+++ Entries supplied +++

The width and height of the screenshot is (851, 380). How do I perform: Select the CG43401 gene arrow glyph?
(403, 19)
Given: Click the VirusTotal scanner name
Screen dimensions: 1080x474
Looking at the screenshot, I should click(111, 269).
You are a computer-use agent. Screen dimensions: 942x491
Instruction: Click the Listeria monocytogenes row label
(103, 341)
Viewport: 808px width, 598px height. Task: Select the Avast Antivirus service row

+++
+++ Entries supplied +++

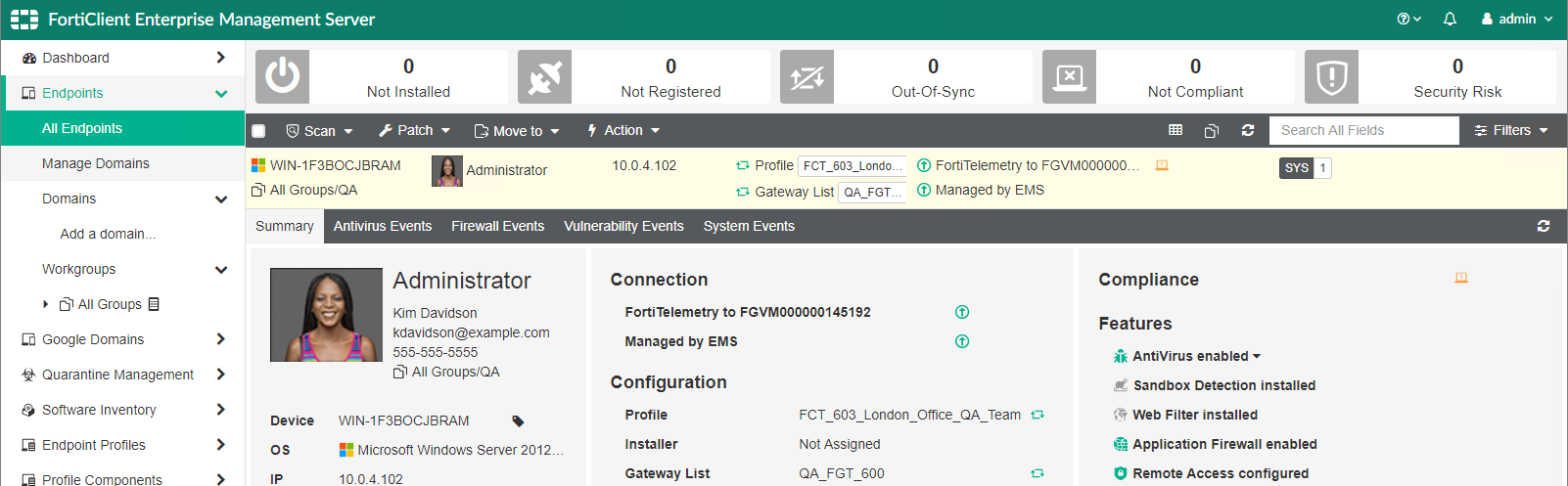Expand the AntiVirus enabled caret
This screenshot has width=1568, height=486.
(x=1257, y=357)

+++
+++ Entries supplied +++

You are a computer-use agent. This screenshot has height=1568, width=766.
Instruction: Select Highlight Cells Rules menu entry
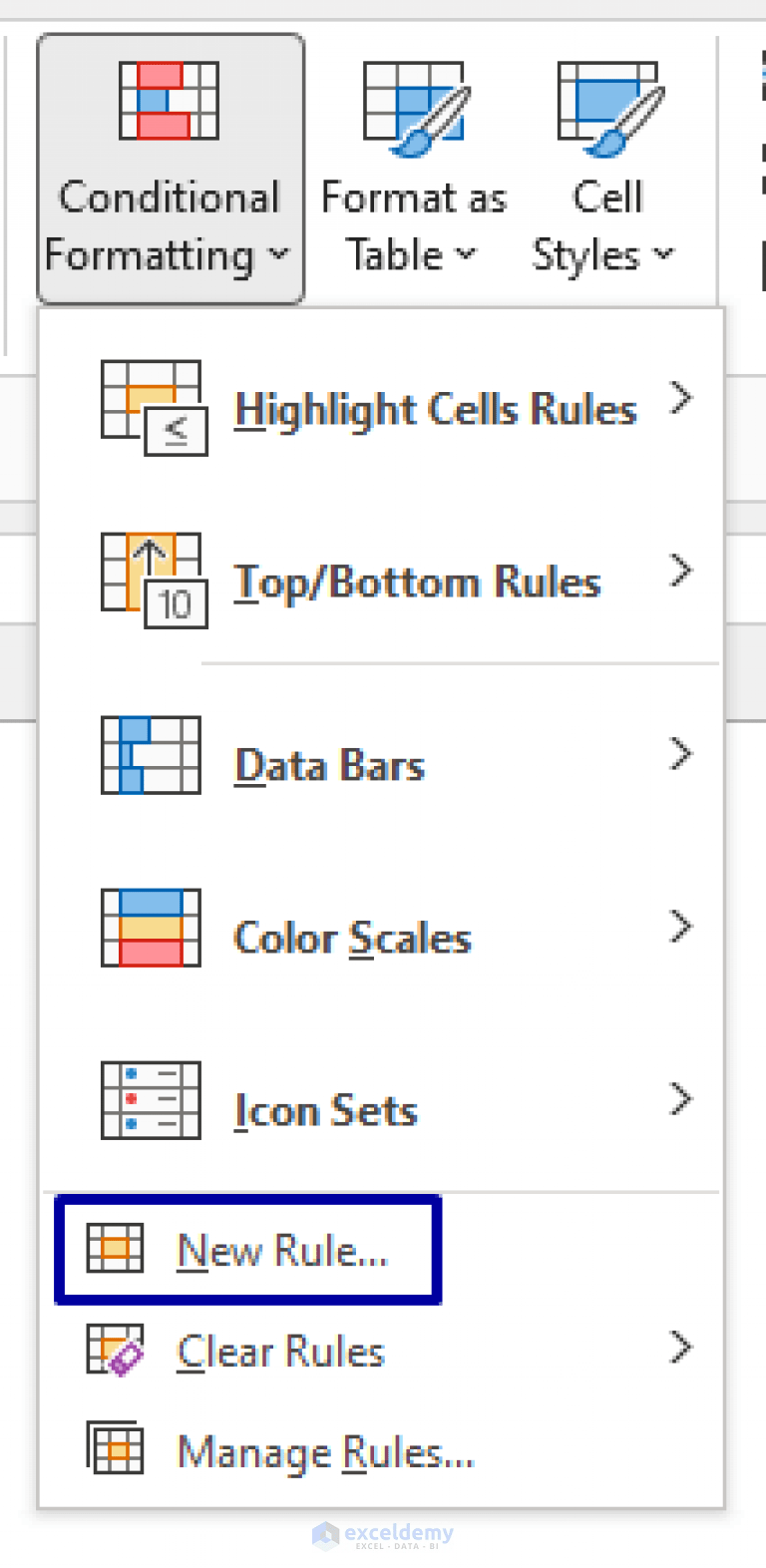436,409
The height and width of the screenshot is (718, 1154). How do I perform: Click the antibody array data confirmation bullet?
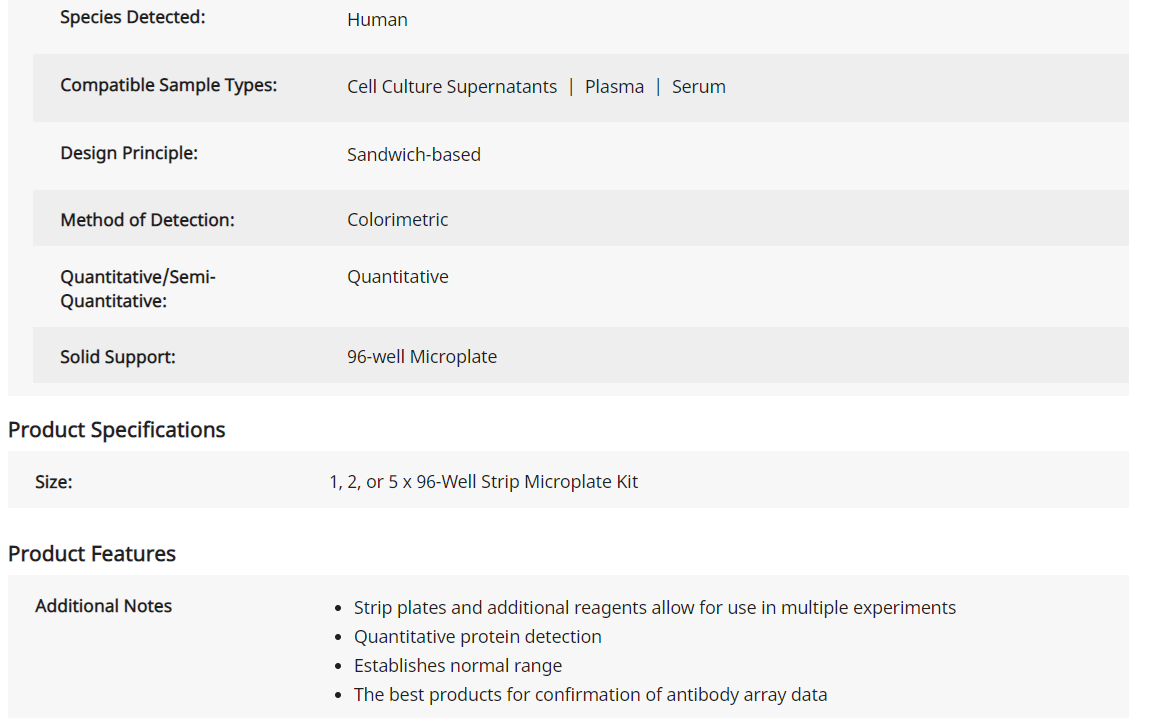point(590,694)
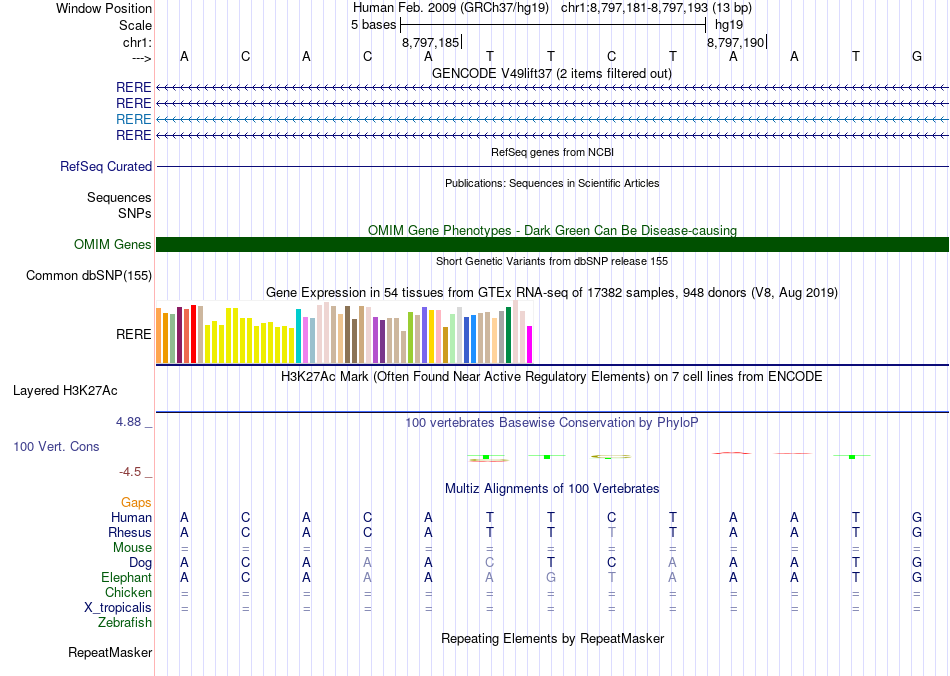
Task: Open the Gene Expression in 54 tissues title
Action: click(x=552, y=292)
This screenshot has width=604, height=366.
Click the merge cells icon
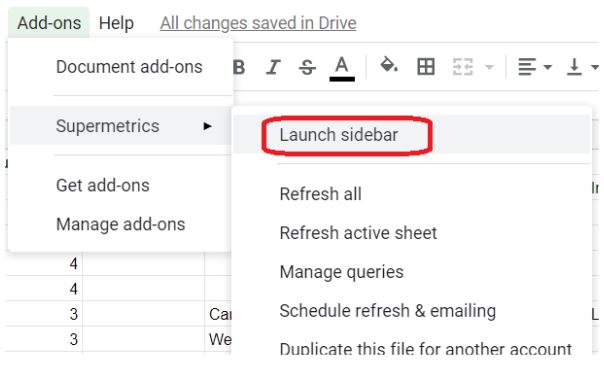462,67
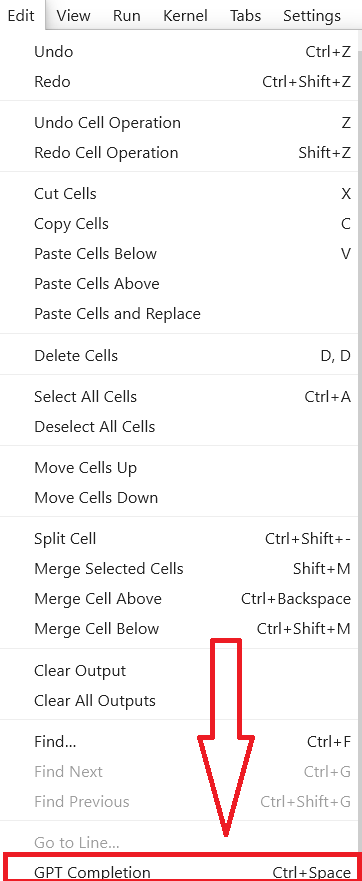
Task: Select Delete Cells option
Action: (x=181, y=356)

+++

Required work: Set down only the lines above that fall between the line holding "The width and" and the line holding "Viewport: 808px width, 598px", inclusive, keeping each exact.

Answer area:
The width and height of the screenshot is (851, 380). How do I perform: Select the CG43401 gene arrow glyph?
(403, 19)
Given: Click the VirusTotal scanner name
Screen dimensions: 1080x474
Looking at the screenshot, I should click(111, 269).
You are a computer-use agent. Screen dimensions: 942x491
Instruction: Click the Listeria monocytogenes row label
(103, 341)
Viewport: 808px width, 598px height. Task: Select the Avast Antivirus service row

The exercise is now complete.